== Provided entries ==
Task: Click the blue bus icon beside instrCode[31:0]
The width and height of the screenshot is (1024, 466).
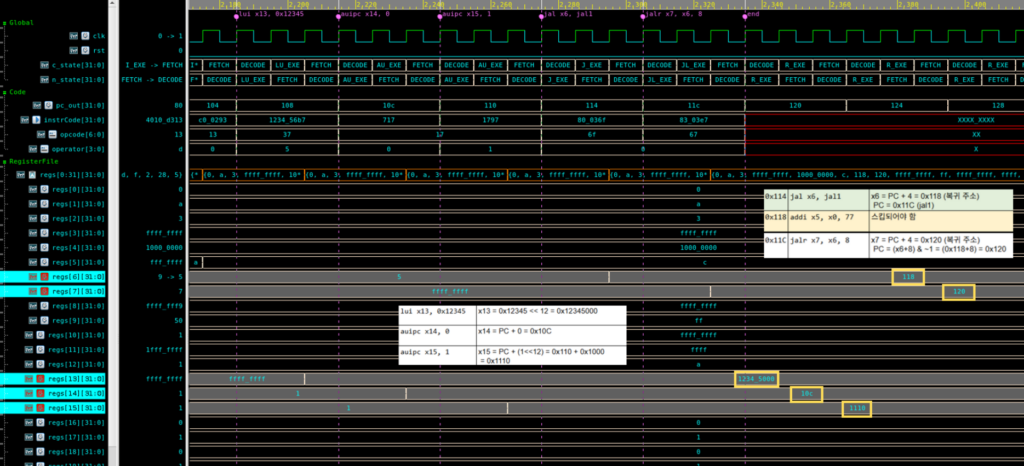Action: click(36, 120)
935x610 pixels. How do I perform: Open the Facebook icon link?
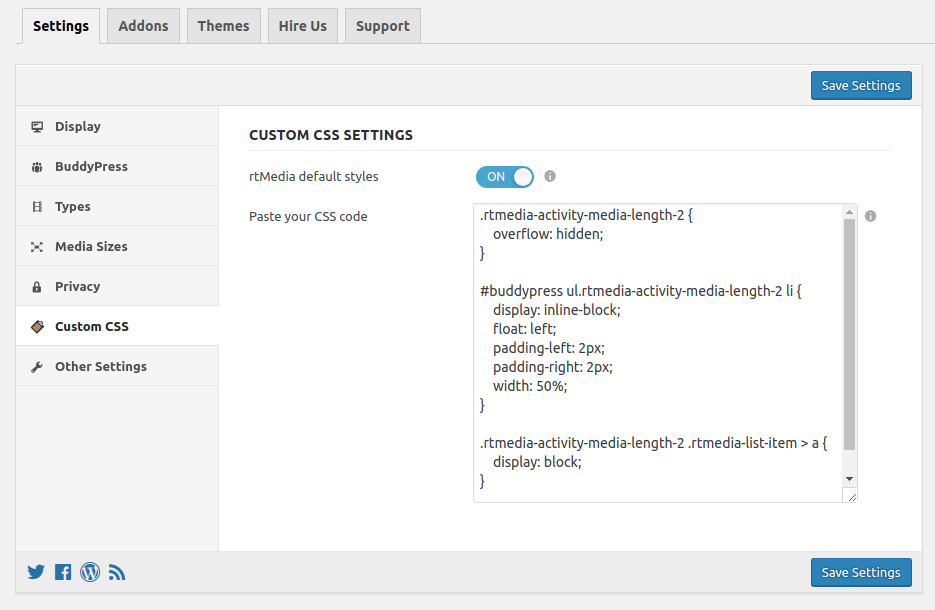click(x=63, y=573)
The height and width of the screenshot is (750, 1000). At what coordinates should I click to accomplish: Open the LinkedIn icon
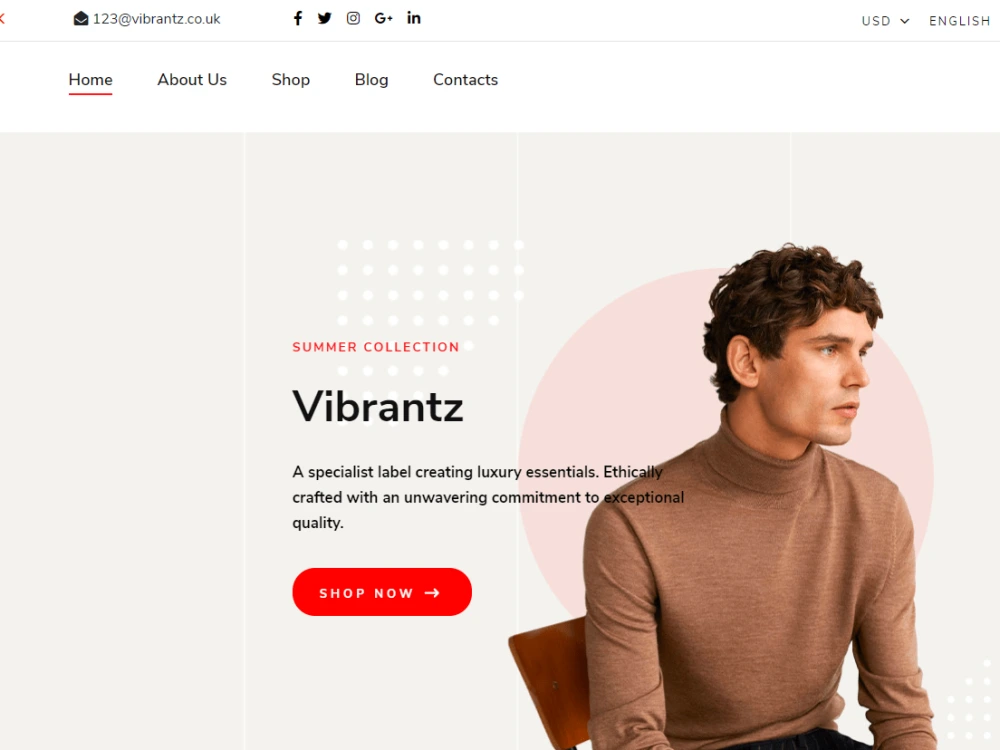pos(414,18)
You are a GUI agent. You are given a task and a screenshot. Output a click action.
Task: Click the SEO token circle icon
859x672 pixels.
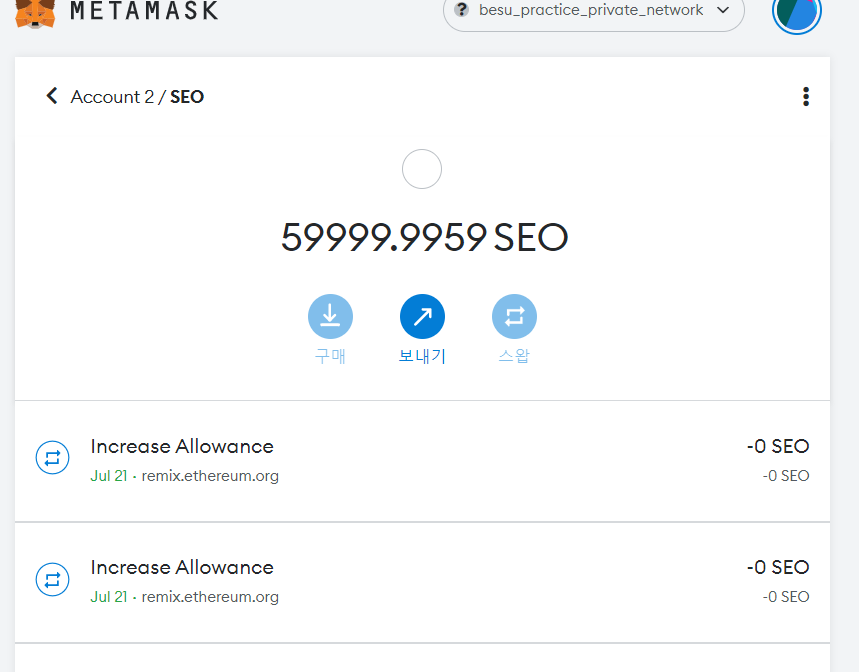(x=422, y=169)
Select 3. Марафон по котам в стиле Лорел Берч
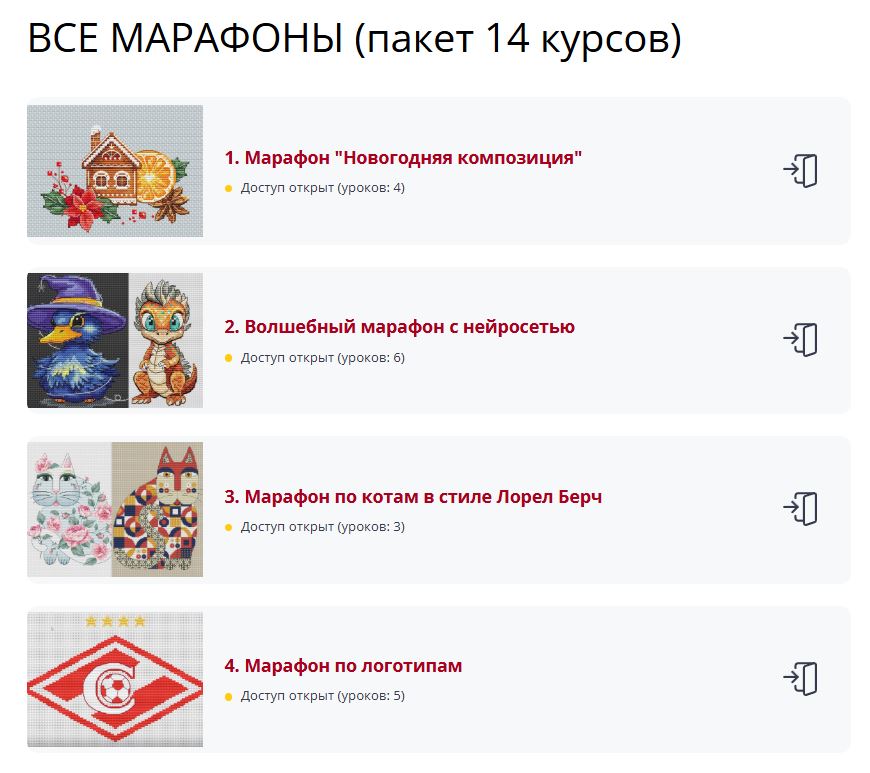Viewport: 870px width, 773px height. 413,496
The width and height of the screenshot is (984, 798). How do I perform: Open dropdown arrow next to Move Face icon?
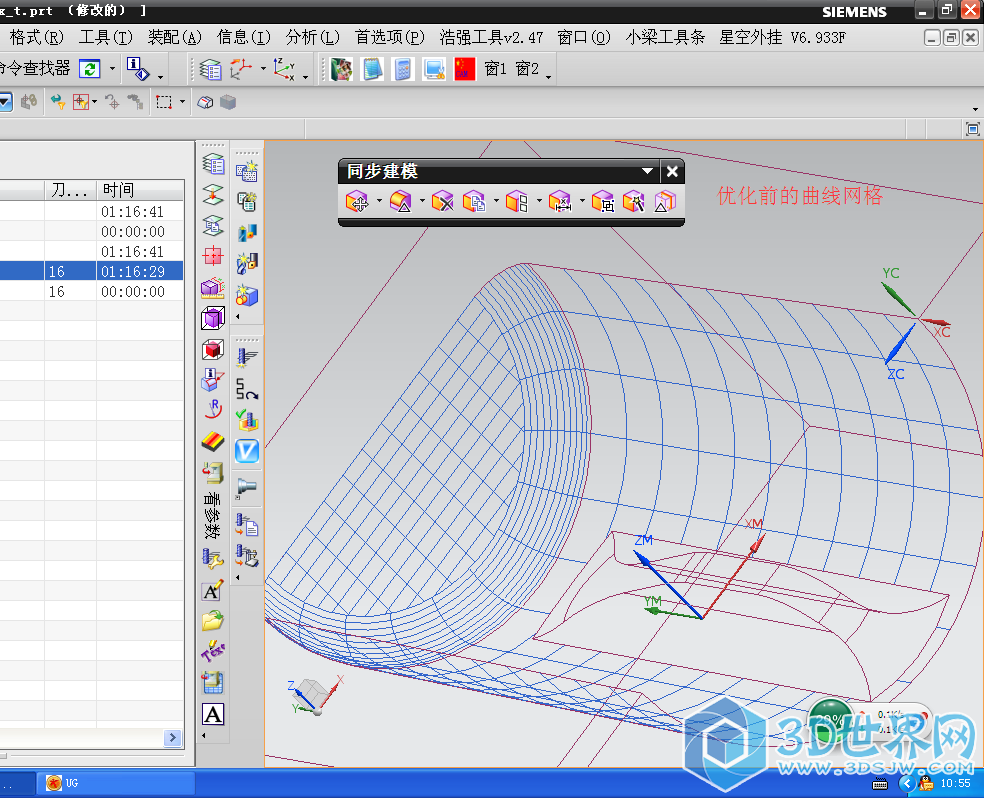click(379, 202)
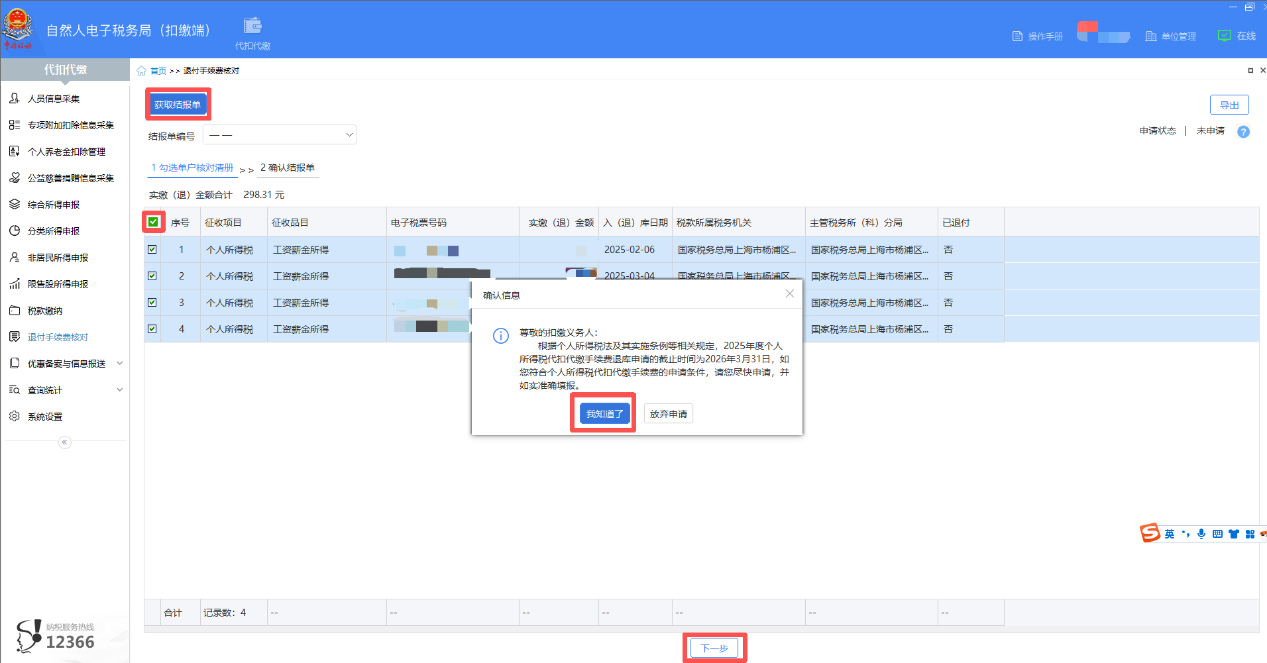Open the 结报单编号 dropdown
This screenshot has height=663, width=1267.
click(x=280, y=134)
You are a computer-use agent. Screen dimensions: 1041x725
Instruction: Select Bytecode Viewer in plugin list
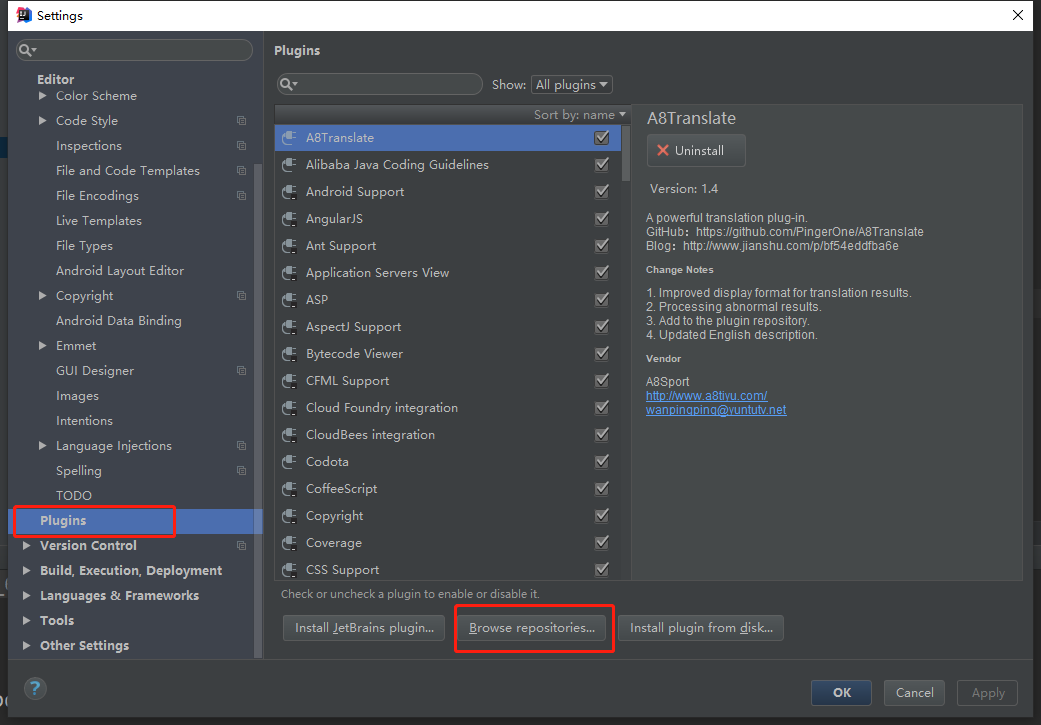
===
* Your task:
When you repeat the lines above, keep them exact and leave out each image they contain.

* Task output:
Task: Click the blue bus icon beside instrCode[31:0]
The width and height of the screenshot is (1024, 466).
Action: click(36, 120)
935x610 pixels. How do I perform: Open the Facebook icon link?
click(x=63, y=573)
The height and width of the screenshot is (750, 1000). At what coordinates should I click to accomplish: Open the LinkedIn icon
pos(414,18)
You are a GUI agent. You are given a task and a screenshot. Output a click action.
Task: Click the SEO token circle icon
859x672 pixels.
(x=422, y=169)
Select 3. Марафон по котам в стиле Лорел Берч
Viewport: 870px width, 773px height. 413,496
The width and height of the screenshot is (984, 798). How do I perform: Open dropdown arrow next to Move Face icon?
click(379, 202)
Open the 结报单编号 dropdown
This screenshot has height=663, width=1267.
click(x=280, y=134)
You are a computer-use agent. Screen dimensions: 1041x725
Instruction: Select Bytecode Viewer in plugin list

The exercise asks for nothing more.